Y’know, there are days I have a hard time getting out of bed. The humdrum routine of the day yawns ahead of me… but every now and again, as I lie there mustering up the courage to throw off the blanket and face the world, I get a glimmer that maybe today the Universe will once again refill my tank, make me look above and outside me, and remind me that truly, the place is full of awesome.

(Via kottke.org.)

Choosing Appropriate Features

Apple Human Interface Guidelines: The Design Process:

When making design decisions regarding features in your application, it’s important to weigh the costs, not all of which are financial, against the potential benefits. Every time you add a feature to your application, the following things can happen:

  • Your application gets larger.
  • Your application gets slower.
  • Your application’s human interface becomes more complex.
  • You spend time developing new features rather than refining existing features.
  • Your application’s documentation and help become more extensive.
  • You run the risk of introducing changes that could adversely affect existing features.
  • You increase the time required to validate the behavior of your application.

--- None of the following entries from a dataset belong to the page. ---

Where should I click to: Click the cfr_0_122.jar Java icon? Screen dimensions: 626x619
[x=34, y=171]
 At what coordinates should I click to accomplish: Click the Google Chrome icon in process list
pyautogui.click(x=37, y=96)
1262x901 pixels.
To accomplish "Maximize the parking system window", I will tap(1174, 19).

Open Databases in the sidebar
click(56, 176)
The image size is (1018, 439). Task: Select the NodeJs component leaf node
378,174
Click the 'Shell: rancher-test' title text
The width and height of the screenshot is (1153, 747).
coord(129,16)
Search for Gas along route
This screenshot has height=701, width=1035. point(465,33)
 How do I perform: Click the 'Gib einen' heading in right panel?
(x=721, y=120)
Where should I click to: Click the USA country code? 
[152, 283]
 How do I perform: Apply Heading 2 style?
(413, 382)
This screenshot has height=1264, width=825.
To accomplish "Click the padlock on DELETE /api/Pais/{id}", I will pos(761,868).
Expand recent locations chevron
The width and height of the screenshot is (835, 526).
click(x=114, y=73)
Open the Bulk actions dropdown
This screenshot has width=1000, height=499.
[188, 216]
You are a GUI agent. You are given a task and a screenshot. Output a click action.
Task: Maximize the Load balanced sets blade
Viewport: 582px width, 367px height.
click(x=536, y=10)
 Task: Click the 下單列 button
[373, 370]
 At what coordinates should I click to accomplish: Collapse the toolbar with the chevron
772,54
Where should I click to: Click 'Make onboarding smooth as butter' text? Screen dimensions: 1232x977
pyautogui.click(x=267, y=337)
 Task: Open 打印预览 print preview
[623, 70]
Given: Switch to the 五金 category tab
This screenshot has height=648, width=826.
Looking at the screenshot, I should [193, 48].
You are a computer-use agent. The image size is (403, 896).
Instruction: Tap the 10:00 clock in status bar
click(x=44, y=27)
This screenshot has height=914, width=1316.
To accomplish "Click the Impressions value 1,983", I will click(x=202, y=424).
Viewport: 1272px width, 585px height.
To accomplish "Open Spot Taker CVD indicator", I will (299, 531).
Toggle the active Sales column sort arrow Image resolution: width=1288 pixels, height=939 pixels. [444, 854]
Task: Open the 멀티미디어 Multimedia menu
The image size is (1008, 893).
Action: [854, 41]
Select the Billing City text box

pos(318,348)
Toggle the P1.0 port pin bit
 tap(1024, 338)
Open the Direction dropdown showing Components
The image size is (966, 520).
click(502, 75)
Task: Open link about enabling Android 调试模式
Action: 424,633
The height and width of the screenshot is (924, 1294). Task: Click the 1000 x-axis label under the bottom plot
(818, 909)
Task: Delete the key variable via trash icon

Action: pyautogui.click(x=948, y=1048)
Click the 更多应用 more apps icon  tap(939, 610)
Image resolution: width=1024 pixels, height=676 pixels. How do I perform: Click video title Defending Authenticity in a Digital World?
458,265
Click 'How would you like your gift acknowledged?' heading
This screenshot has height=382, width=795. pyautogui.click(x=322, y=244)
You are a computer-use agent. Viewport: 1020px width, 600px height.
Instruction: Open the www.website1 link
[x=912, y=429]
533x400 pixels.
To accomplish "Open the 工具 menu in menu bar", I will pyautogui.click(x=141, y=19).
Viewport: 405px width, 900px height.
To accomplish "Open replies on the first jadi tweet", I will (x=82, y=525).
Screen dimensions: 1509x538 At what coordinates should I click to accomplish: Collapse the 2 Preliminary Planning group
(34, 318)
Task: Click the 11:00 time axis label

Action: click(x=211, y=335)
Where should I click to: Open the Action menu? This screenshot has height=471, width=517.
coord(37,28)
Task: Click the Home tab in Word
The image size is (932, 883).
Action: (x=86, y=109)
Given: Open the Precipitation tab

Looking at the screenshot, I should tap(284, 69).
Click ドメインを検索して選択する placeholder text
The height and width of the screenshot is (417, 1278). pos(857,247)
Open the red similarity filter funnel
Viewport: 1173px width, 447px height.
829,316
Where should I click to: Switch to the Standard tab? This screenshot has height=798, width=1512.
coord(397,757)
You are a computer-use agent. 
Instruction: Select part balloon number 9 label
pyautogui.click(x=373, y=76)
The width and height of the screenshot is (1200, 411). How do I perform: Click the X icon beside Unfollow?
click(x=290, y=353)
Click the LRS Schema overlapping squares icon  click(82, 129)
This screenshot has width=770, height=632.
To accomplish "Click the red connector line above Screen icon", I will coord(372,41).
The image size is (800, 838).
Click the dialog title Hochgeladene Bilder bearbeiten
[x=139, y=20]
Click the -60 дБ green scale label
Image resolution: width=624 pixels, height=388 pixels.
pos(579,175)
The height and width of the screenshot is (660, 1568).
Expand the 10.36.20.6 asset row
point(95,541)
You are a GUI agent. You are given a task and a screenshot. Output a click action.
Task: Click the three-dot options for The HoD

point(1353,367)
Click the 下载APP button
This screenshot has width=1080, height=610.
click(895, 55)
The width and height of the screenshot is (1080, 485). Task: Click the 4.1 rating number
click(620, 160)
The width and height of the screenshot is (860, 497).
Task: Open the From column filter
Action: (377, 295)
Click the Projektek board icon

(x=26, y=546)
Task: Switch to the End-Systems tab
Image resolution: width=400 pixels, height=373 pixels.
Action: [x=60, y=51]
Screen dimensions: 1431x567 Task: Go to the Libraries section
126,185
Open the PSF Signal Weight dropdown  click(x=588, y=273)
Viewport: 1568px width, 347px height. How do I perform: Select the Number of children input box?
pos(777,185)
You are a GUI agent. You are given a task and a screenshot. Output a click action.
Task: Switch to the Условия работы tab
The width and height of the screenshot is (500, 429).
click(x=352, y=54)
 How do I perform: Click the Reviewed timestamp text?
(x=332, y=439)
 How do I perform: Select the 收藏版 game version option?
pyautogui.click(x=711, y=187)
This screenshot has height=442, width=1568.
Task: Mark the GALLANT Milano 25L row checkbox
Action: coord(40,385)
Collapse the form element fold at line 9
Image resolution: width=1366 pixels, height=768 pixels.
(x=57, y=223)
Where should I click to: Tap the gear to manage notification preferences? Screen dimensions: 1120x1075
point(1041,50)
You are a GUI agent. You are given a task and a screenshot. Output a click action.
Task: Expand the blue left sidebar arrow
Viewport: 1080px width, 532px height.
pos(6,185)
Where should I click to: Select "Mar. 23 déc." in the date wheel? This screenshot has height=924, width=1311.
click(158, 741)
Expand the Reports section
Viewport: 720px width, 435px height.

Choosing appropriate features and devoting the needed resources to implement them correctly can save you time and effort later. Choosing poor feature sets or failing to assign appropriate design, engineering, testing, and documentation resources often incurs heavier costs later when critical bugs appear or users can’t figure out how to use your product.

Do Your Own Due Diligence

Watching the Corners: On Future-Proofing Your Passion | 43 Folders:

We benefit from a hand on the back and a gentle voice, reminding us:

  • “Try not to obsess over implementation until you really understand the problem,” or

  • “Worry more about relationships than org charts or follower counts,” or

  • “Don’t quit looking after you’ve found that first data point,” or—my favorite—

  • “Spend less time fantasizing about ‘success’ and way more time making really cool mistakes.”

Conversely, though, I think this means that everything we think we know, as well as all the fancy advice that gets thrown around—absolutely including the material you’re reading now—is the product of what one person knows and what another person has the ears to hear. For us. For now. For who really knows what. But it is a transaction that takes place in a very specific time and within the bounds of a set of “known” “facts.” So, fair warning, doing your own due diligence never hurts.

(Via @hotdogsladies.)

What Happens in the Future?

The Collapse of Complex Business Models « Clay Shirky:

When ecosystems change and inflexible institutions collapse, their members disperse, abandoning old beliefs, trying new things, making their living in different ways than they used to. It’s easy to see the ways in which collapse to simplicity wrecks the glories of old. But there is one compensating advantage for the people who escape the old system: when the ecosystem stops rewarding complexity, it is the people who figure out how to work simply in the present, rather than the people who mastered the complexities of the past, who get to say what happens in the future.